Gardening: A Relaxing Hobby with a Physical Twist
By Melinda O’Bier, PTA, Aquacare Salisbury – Milford Street
Gardening is a wonderfully therapeutic activity, offering a chance to enjoy nature, get fresh air, and even sneak in some exercise. However, it also requires a lot of bending, stretching, reaching, and repetitive movements—actions that can easily throw off your balance or strain your muscles if not done properly. Whether you’re planting flowers, trimming bushes, pulling weeds, or tending to your lawn, it’s easy to overlook the physical demands gardening places on your body.
In this blog, we’ll discuss how to safely prepare your body for gardening by focusing on effective stretching, posture, foot positioning, and proper form while kneeling and squatting. These simple yet impactful tips can help prevent strain and injury, allowing you to enjoy gardening without discomfort. So, grab your gloves and trowel, and let’s dig into how to garden safely and effectively!
Stretching and Warming Up for Gardening
While gardening may seem like a low-intensity activity, it can put strain on muscles and joints you don’t use regularly. To avoid injury and maximize comfort, it’s important to start with some gentle stretches and mobility exercises to activate the key muscles involved.
Begin by loosening up your neck. Gently turn your head from side to side and up and down, repeating each movement ten times. Since gardening involves a lot of forward, flexed motions, it’s a good idea to counterbalance this by doing backward shoulder rolls or shoulder squeezes. This helps open up your chest and shoulders.
Next, sit at the edge of a non-rocking chair, straighten one leg, and gently reach for your toes until you feel a stretch in the back of your leg. Hold this for 30 seconds to a minute to lengthen those hamstrings. Finally, before standing up, complete ten ankle rolls clockwise and ten counterclockwise to get the blood flowing and prepare your feet for action.
By incorporating these simple stretches, you can get your body ready for gardening and reduce the risk of strain or injury while you dig in!

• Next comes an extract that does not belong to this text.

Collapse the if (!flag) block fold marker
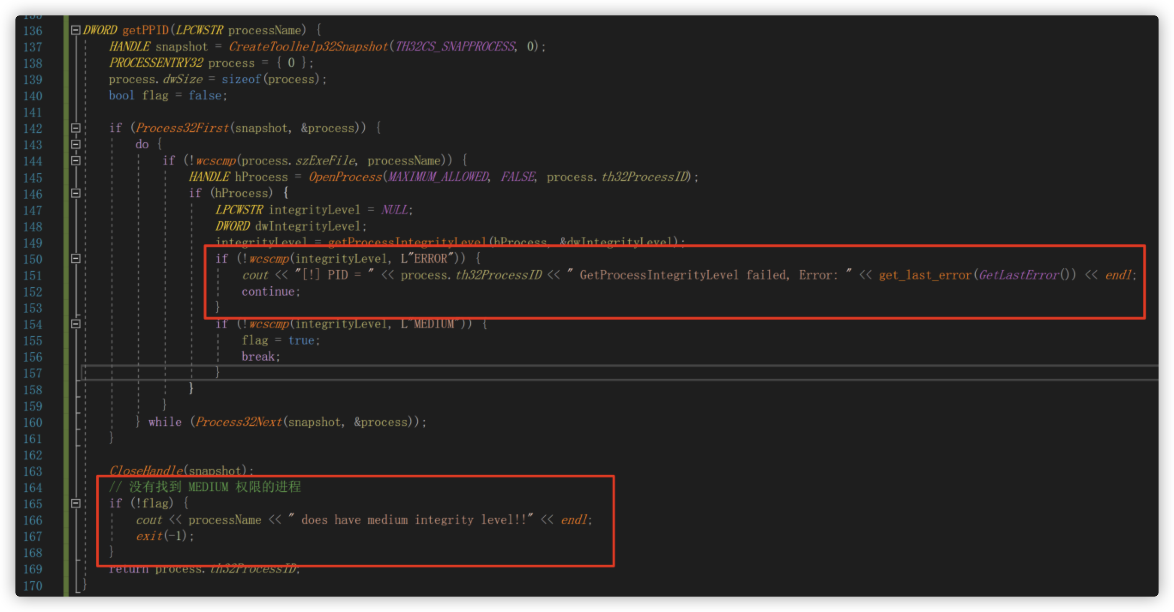[x=76, y=504]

Maintaining Good Posture and Foot Positioning
Proper posture is key to maintaining balance while gardening. Slouching or hunching over can throw off your center of gravity and increase your risk of injury.
When standing or bending, keep your feet shoulder-width apart, engage your core muscles, and avoid arching your back. Keep your chest open, and imagine a string pulling you upward from the top of your head. This helps distribute your body weight evenly and promotes a balanced, stable stance.

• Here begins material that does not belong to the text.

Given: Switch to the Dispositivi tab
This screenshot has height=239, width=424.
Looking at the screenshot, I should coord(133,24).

Gardens are often full of uneven surfaces, so it’s essential to be mindful of where you place your feet. Uneven ground can quickly cause you to lose your balance. When standing or kneeling, place your feet firmly on the ground and try not to rock forward or backward. Avoid standing on slippery or unstable surfaces like wet soil or rocks. You can also use your hands for extra stability when moving across challenging ground, such as large stepping stones or uneven patches.

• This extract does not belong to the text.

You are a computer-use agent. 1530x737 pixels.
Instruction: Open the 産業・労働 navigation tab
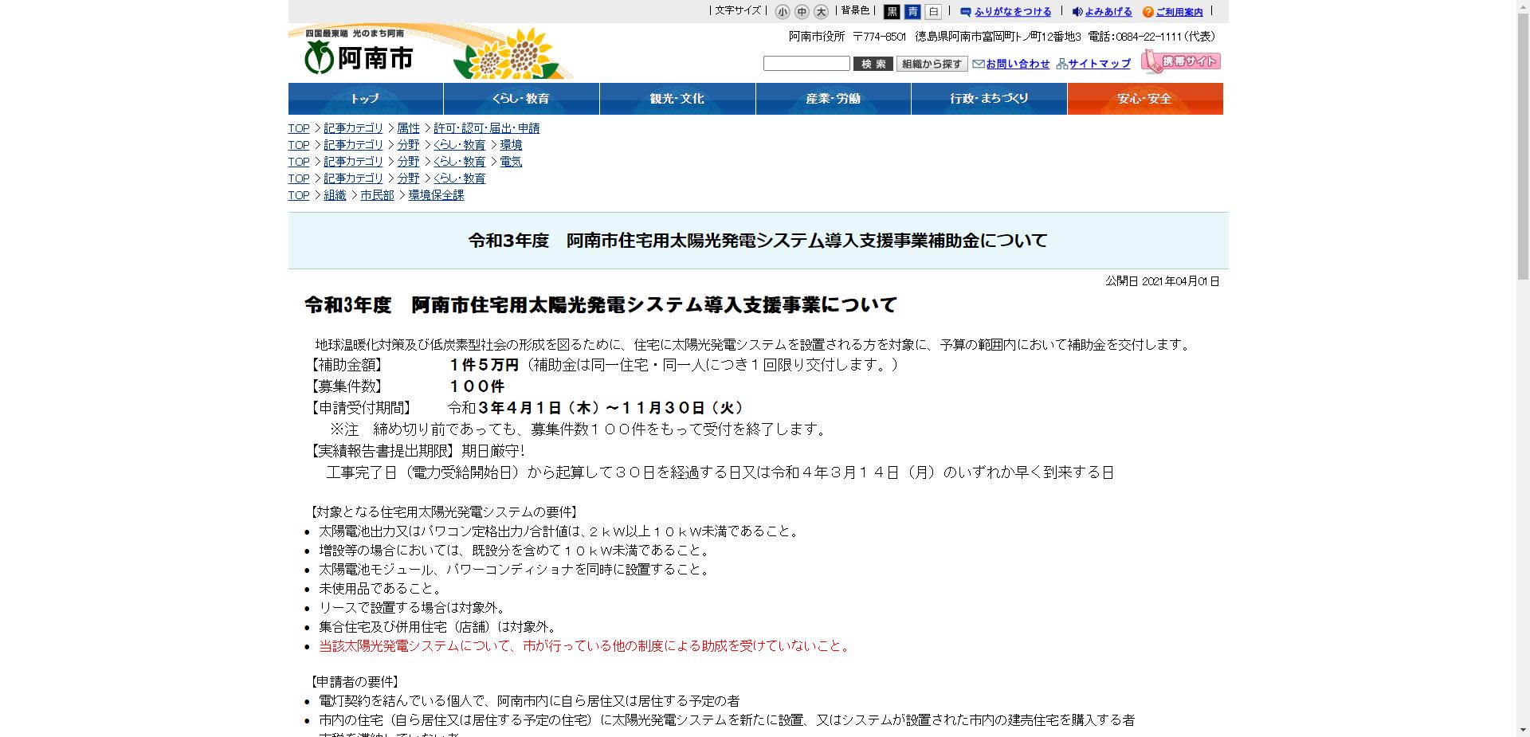[x=833, y=99]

Proper Form for Kneeling and Squatting
To prevent strain or injury, it’s crucial to be mindful of your form when kneeling or squatting. Bending over to tend to plants can be tough on your knees and lower back, so it’s helpful to use proper technique.
When kneeling, consider using a soft pad or gardening knee cushion to reduce strain on your knees. Keep one foot flat on the ground and bend the other knee to rest on the ground before transitioning onto the pad. For squatting, keep your feet flat on the ground, with your knees behind your toes. Engage your glutes and core for extra support, and keep your back straight. Alternating between kneeling and standing can also help avoid staying in one position for too long.
Taking Breaks and Staying Hydrated
As with any physical activity, it’s important to be aware of your limitations to stay safe. To prevent fatigue, which can negatively impact balance, take frequent breaks. Stand up, stretch, and walk around every 20-30 minutes to improve circulation and reset your posture. And remember, especially on warmer days, hydrate regularly to keep your muscles functioning properly!
Gardening is a fantastic way to connect with nature, but maintaining balance is essential to avoid injury and ensure you can continue enjoying this hobby for years to come. By following these simple balance tips—warming up, paying attention to body mechanics, and taking breaks as needed—you can make your gardening experience safer, more comfortable, and more enjoyable.
Happy gardening!
Melinda O’Bier, PTA, earned her associate’s degree in Applied Science – Physical Therapist Assistant from Delaware Technical Community College. Melinda has worked for Aquacare Physical Therapy for less than one year but has been a PTA for nine years in various settings, including Outpatient, Acute Rehab at Beebe Healthcare, various Nursing Homes in the area and at the Assisted Living level. Melinda specializes in working with the geriatric population and more recently has gone on to receive her Falls Prevention Specialist Certification and has developed a Falls Prevention and Treatment Program. Melinda believes the need for Fall Prevention Physical Therapy is imperative in our community and wants to bring her vast knowledge on the topic to you or your loved ones nearby!